===== Texte fourni =====

Intervention de Kader Arif

Réunion du 1er octobre 2014 à 18h00
Commission de la défense nationale et des forces armées

Kader Arif, secrétaire d'état aux Anciens combattants et à la mémoire :

Je me félicite, en préambule, de l'état d'esprit de tous les groupes politiques au cours de cette année 2014, à l'occasion des grands événements qui ont ponctué le cycle commémoratif que nous avons lancé. Le 6 juin, le 14 juillet, le 15 août, le 12 septembre sont autant de moments qui ont donné de la France une image à la hauteur de ce qu'en attendaient non seulement nos compatriotes, mais aussi, si l'on en juge par le nombre de chefs d'État présents, les visiteurs étrangers. Ce cycle mémoriel aura contribué à renforcer l'unité nationale en dépit des engagements politiques qui nous séparent. La manifestation du 11 novembre à Notre-Dame-de-Lorette conclura ces commémorations autour du thème de la paix : sur le mémorial seront gravés les 600 000 noms des soldats tombés pendant la Grande Guerre dans le Nord-Pas-de-Calais, sans distinction d'origine ni de grade, afin que tous soient mis sur un pied d'égalité.

Pour 2015, le budget des Anciens combattants s'élève à 2,64 milliards d'euros sur mon périmètre de responsabilité. Il baisse de 5,4 % par rapport à 2014, mais l'augmentation des dépenses fiscales ramène cette diminution à 3,3 %. Ces 5,4 % correspondent à la baisse du nombre des bénéficiaires. J'ai néanmoins veillé à la fois à la stabilisation de la dépense moyenne par ancien combattant, autour de 2 994 euros annuels, et à la définition de mesures nouvelles concernant d'une part les populations les plus en difficulté et d'autre part la 4e génération du feu.

===== Extraits de données =====

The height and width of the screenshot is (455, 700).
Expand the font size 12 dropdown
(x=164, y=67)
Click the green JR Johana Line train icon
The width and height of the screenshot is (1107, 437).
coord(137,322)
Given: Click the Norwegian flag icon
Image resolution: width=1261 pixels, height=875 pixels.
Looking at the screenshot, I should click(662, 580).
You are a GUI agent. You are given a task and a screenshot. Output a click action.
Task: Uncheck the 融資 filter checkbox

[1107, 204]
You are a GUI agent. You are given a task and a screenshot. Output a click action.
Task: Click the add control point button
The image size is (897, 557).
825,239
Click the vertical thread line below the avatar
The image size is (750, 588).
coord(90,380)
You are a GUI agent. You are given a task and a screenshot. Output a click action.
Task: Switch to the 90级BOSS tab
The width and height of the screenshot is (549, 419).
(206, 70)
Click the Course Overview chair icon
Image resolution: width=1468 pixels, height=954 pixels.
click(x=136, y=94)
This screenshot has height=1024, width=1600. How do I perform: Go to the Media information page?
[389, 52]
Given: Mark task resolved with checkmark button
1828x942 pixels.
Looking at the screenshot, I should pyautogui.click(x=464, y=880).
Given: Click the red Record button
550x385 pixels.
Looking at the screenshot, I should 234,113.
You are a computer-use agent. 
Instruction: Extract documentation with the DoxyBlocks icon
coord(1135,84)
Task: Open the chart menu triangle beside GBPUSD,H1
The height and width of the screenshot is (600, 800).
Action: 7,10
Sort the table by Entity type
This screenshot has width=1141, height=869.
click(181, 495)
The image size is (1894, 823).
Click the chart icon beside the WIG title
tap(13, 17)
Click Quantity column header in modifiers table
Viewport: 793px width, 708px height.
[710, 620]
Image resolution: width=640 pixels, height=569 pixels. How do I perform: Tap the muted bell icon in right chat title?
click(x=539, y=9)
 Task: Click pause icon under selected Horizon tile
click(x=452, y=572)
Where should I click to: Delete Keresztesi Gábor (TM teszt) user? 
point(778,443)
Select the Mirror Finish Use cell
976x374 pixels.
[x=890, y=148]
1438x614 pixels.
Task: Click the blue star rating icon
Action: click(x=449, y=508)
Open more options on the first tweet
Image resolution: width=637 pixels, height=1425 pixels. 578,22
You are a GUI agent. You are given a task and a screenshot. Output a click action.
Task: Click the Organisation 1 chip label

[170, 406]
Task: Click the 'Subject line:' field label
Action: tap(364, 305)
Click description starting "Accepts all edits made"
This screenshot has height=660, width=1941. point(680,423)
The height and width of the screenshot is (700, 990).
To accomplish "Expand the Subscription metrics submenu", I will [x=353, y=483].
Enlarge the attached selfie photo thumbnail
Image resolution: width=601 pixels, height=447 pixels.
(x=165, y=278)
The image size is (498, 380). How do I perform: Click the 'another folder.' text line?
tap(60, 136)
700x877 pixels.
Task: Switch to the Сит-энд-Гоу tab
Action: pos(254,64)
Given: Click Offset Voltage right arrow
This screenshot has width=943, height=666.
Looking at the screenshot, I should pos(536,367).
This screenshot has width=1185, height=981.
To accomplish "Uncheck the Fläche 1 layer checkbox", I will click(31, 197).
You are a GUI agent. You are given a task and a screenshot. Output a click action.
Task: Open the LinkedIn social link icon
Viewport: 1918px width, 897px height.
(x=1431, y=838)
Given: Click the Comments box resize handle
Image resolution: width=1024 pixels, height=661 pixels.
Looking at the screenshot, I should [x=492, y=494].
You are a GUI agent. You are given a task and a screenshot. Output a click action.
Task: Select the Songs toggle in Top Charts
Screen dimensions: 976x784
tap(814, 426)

=====

* [Consignes de l'exercice]
1. Répondez à ces questions sur l'intervention de Kader Arif :
(a) Où se tiendra la manifestation du 11 novembre ?
(b) Combien de noms seront gravés sur le mémorial ?
(c) À quel pourcentage l'augmentation des dépenses fiscales ramène-t-elle la baisse du budget ?
2. Restituez à l'identique tout le passage de l'intervention de Kader Arif, depuis « Pour 2015, le » jusqu'à « génération du feu. ».
3. Rédigez la suite de l'intervention de Kader Arif sur le budget des Anciens combattants, après sa dernière phrase.

* [Réponses aux consignes]
1.
(a) À Notre-Dame-de-Lorette.
(b) 600 000 noms.
(c) À 3,3 %.

2.
Pour 2015, le budget des Anciens combattants s'élève à 2,64 milliards d'euros sur mon périmètre de responsabilité. Il baisse de 5,4 % par rapport à 2014, mais l'augmentation des dépenses fiscales ramène cette diminution à 3,3 %. Ces 5,4 % correspondent à la baisse du nombre des bénéficiaires. J'ai néanmoins veillé à la fois à la stabilisation de la dépense moyenne par ancien combattant, autour de 2 994 euros annuels, et à la définition de mesures nouvelles concernant d'une part les populations les plus en difficulté et d'autre part la 4e génération du feu.

3.
Je commencerai par la refonte de l'action sociale, dont je rappelle que l'Office national des Anciens combattants et victimes de guerre (ONACVG) est désormais le seul opérateur. Le budget de cette action sociale est de 23,4 millions d'euros, en hausse de 1,5 million d'euros, soit plus 16,5 % depuis 2012. L'aide différentielle en faveur des conjoints survivants, portée de 900 à 932 euros dans le budget 2014, sera cette année transformée en aide complémentaire spécifique aux conjoints survivants et amenée à 987 euros, soit l'équivalent du seuil de pauvreté. Nous aurons ainsi, en deux ans, satisfait une attente ancienne et légitime. Il s'agit également de sécuriser cette aide sur le plan juridique, en résolvant, en particulier, la question des veuves ne vivant pas sur le territoire métropolitain. Enfin, la refonte de l'aide sociale permet plus globalement de venir en aide aux Anciens combattants les plus démunis, aux soldats en opération extérieure (OPEX) ou à leur famille.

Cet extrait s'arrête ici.